# TEXTO DA PÁGINA
===============

Entre as múltiplas funções das pedras de um jogo de dominó estão a facilidade em compor escadas, estabelecer limites da coxia em espaços imaginários ou criar rotundas no fundo de um palco. Tampas de tubos de pasta de dente podem se tornar pés de uma mesa; umas sobre as outras formam belas colunas e, com a parte menor para baixo, simulam vasos. Tampas de garrafa são bandejas onduladas e caixas de fósforo se transformam em armários… Foi assim, brincando com cacarecos que iniciei minha paixão por cenários.
Penso ter sido sorte não dispor de um quarto cheio de brinquedos. Isso nos permitiu, incluindo aqui irmãos e primos, a transformar latas de sardinha em vagões de trem de ferro, cascas de nozes em carapaças de tartarugas e latas de extrato, ou de óleo, em pés de lata. Aprendemos rapidamente a transformar câmaras de bicicleta em estilingues após identificarmos as forquilhas mais resistentes nas goiabeiras do quintal e por aí seguimos, somando bolas de gude, piões, carrinhos e toda a sorte de brinquedos aos nossos artefatos caseiros.
As pessoas crescem e param de brincar. Algumas. Outras continuam brincando – que é a melhor definição que assumo para teatro: brincar de ser! No meu caso, o lado estranho de algo legal, iniciado lá na infância, tornou-se um razoável vício em guardar coisas. Um acumulador, dizem atualmente. Uma dificuldade considerável em desapegar-se de coisas que, quase sempre, perdem função e serventia.

===============

# DADOS FORNECIDOS
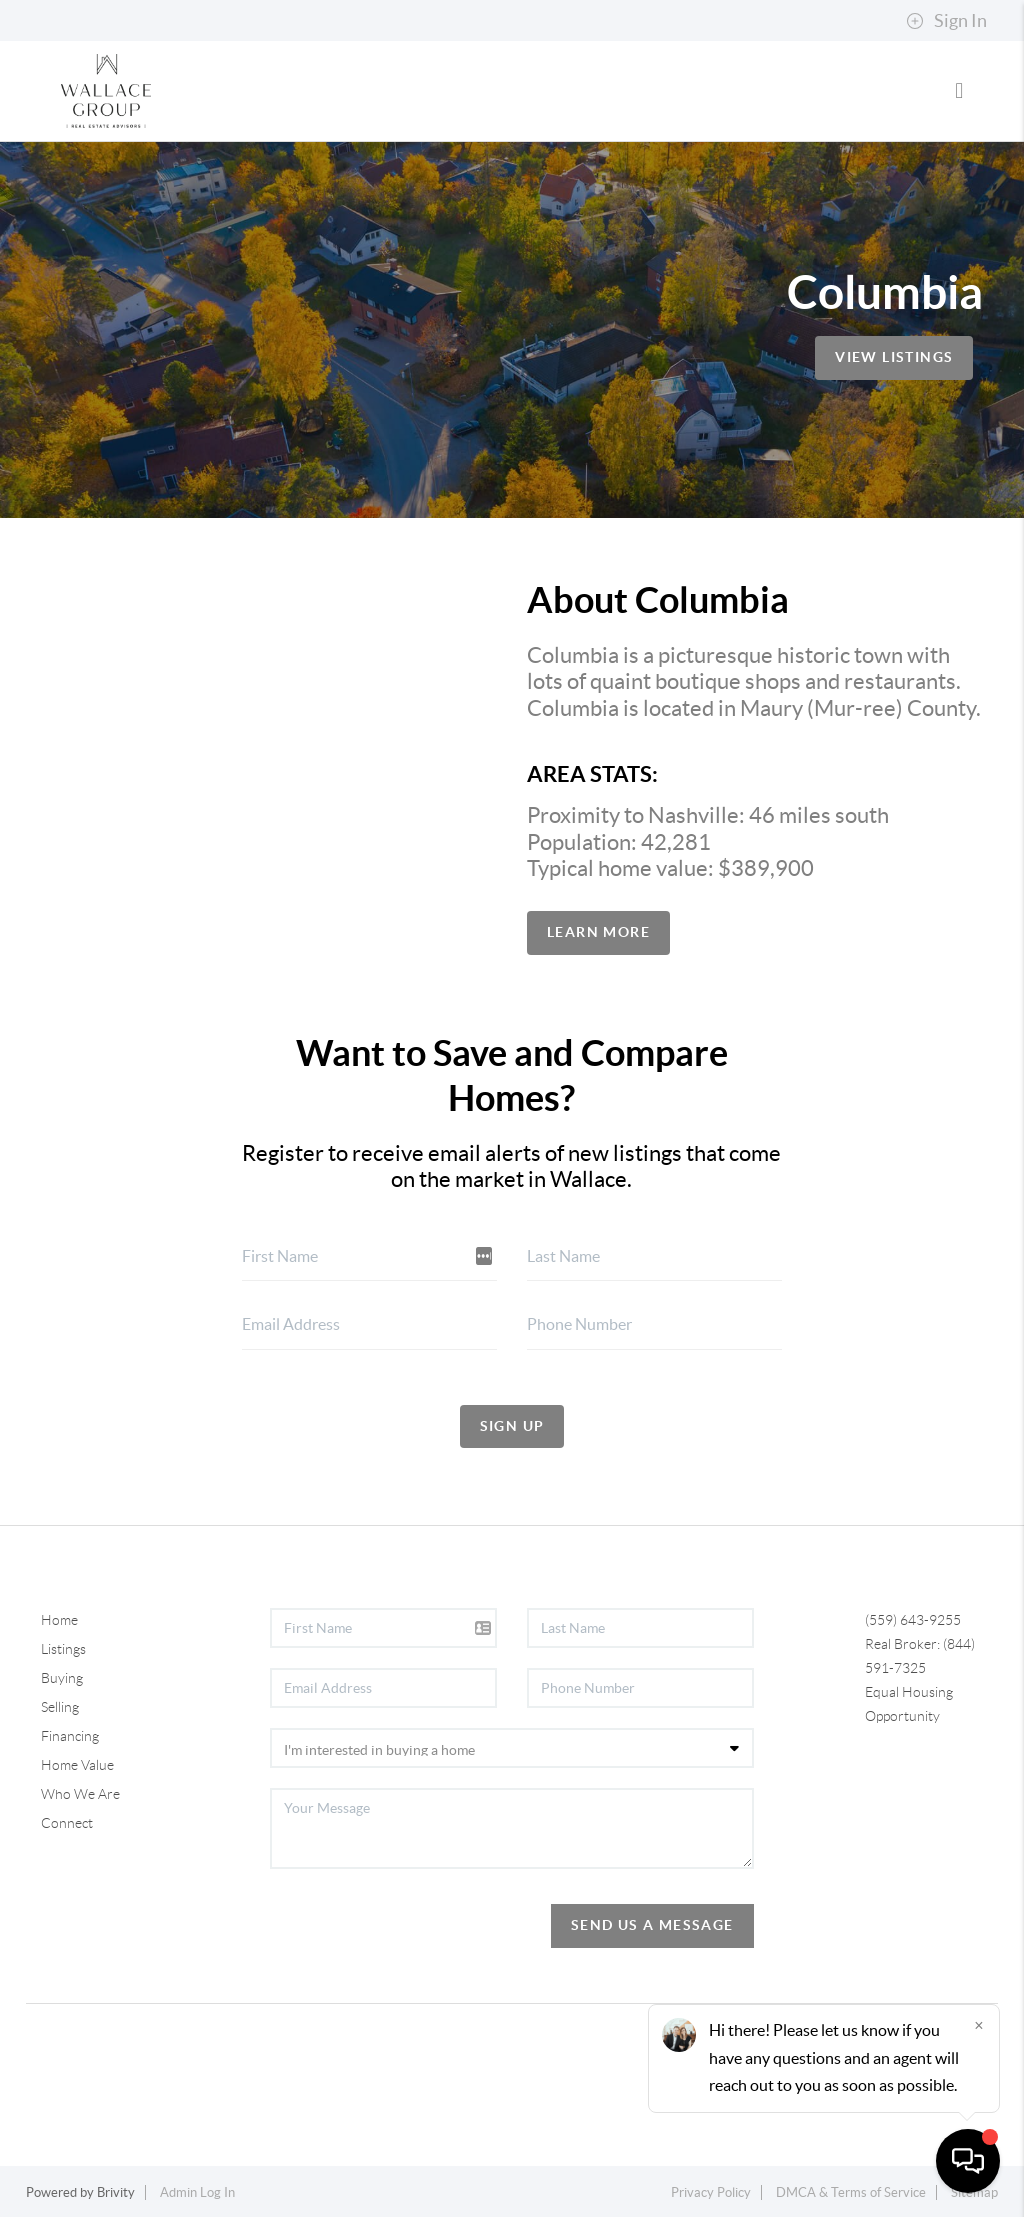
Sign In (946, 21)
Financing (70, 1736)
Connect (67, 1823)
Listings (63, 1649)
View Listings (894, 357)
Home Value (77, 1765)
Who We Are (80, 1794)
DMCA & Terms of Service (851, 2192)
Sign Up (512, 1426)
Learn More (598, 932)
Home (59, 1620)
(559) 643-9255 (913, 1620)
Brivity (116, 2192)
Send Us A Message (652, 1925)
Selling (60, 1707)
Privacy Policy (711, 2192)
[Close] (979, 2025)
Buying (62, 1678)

===============

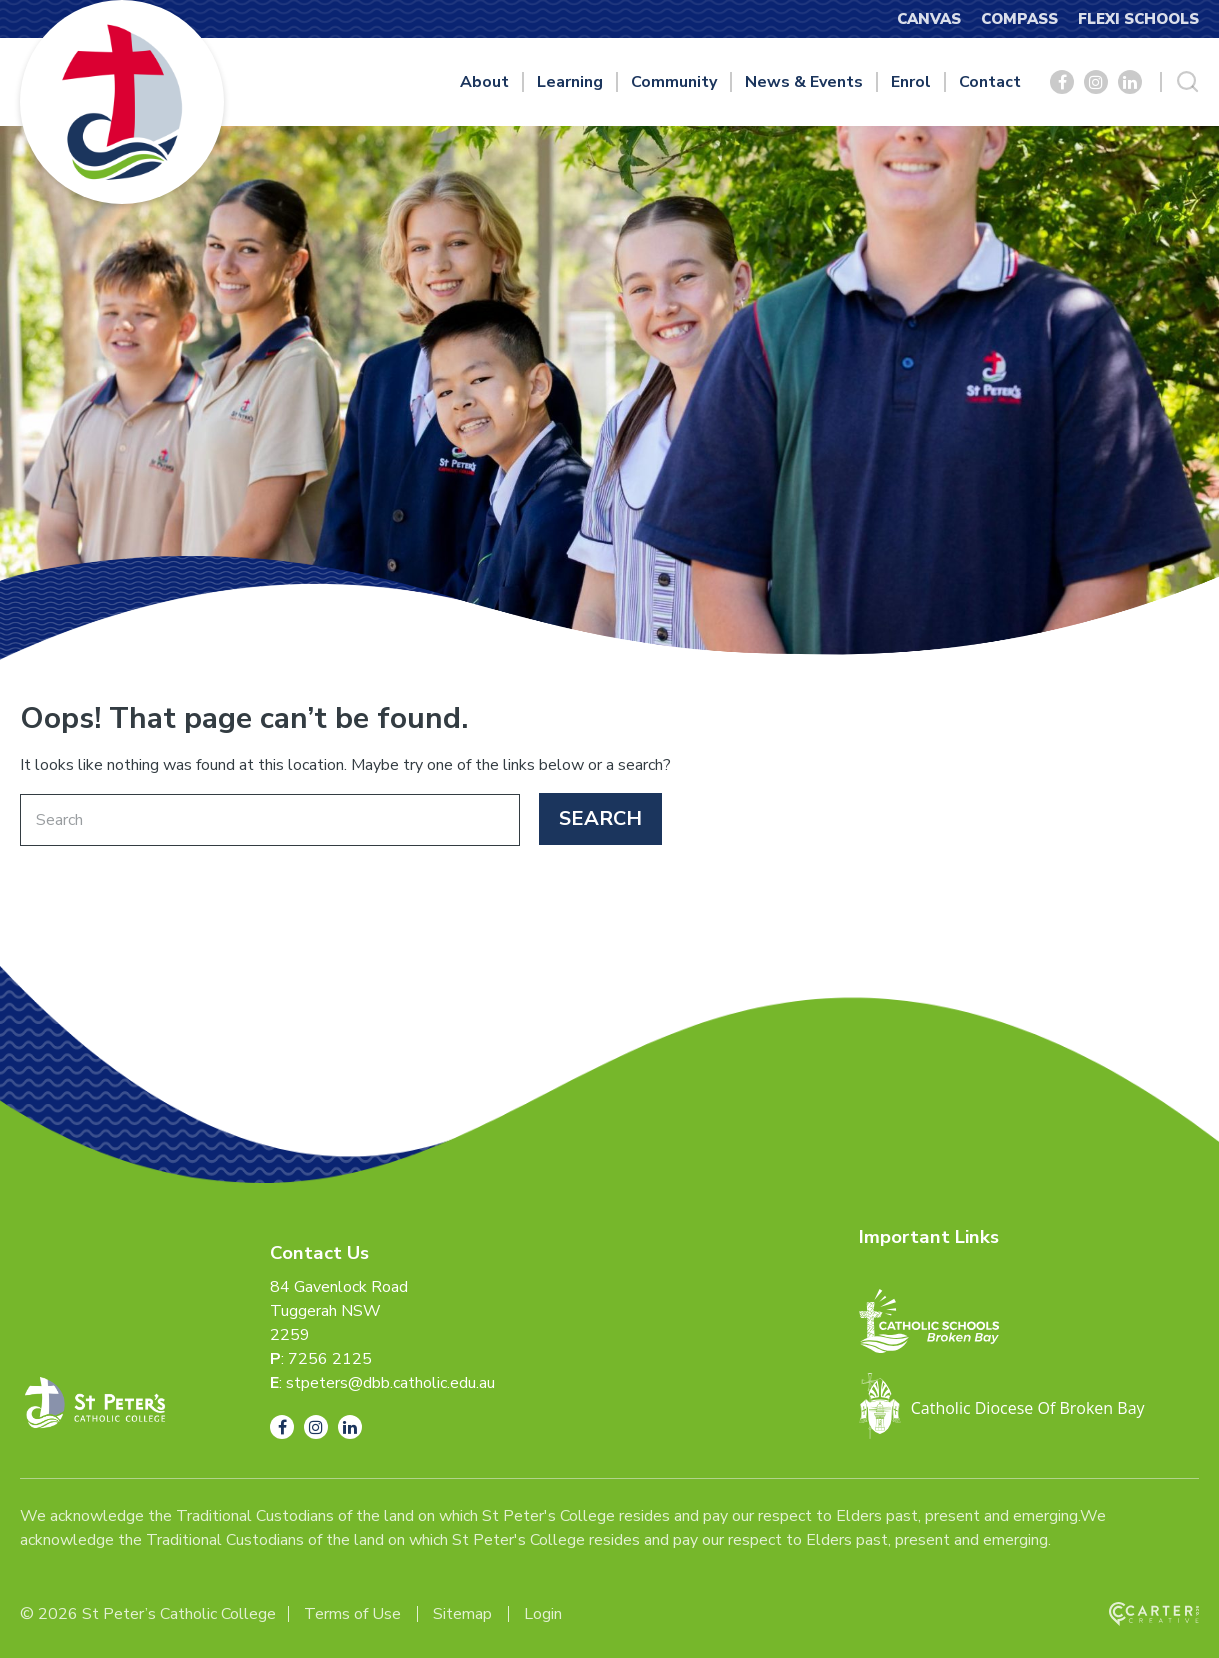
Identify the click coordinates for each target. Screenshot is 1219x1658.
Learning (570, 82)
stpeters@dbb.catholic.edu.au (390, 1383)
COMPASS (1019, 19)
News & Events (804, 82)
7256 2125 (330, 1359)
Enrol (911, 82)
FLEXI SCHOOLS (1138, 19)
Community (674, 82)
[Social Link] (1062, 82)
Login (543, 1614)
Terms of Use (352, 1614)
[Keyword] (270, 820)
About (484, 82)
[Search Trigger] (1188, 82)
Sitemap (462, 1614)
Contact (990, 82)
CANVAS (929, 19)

===============

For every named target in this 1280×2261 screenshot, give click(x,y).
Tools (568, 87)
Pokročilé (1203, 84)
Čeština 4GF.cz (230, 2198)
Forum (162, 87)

===============

# DESCRIÇÃO DA TAREFA
Imprima na íntegra e sem nenhuma alteração o texto sobre os brinquedos improvisados da infância e a paixão por cenários.

# RESPOSTA
Entre as múltiplas funções das pedras de um jogo de dominó estão a facilidade em compor escadas, estabelecer limites da coxia em espaços imaginários ou criar rotundas no fundo de um palco. Tampas de tubos de pasta de dente podem se tornar pés de uma mesa; umas sobre as outras formam belas colunas e, com a parte menor para baixo, simulam vasos. Tampas de garrafa são bandejas onduladas e caixas de fósforo se transformam em armários… Foi assim, brincando com cacarecos que iniciei minha paixão por cenários.
Penso ter sido sorte não dispor de um quarto cheio de brinquedos. Isso nos permitiu, incluindo aqui irmãos e primos, a transformar latas de sardinha em vagões de trem de ferro, cascas de nozes em carapaças de tartarugas e latas de extrato, ou de óleo, em pés de lata. Aprendemos rapidamente a transformar câmaras de bicicleta em estilingues após identificarmos as forquilhas mais resistentes nas goiabeiras do quintal e por aí seguimos, somando bolas de gude, piões, carrinhos e toda a sorte de brinquedos aos nossos artefatos caseiros.
As pessoas crescem e param de brincar. Algumas. Outras continuam brincando – que é a melhor definição que assumo para teatro: brincar de ser! No meu caso, o lado estranho de algo legal, iniciado lá na infância, tornou-se um razoável vício em guardar coisas. Um acumulador, dizem atualmente. Uma dificuldade considerável em desapegar-se de coisas que, quase sempre, perdem função e serventia.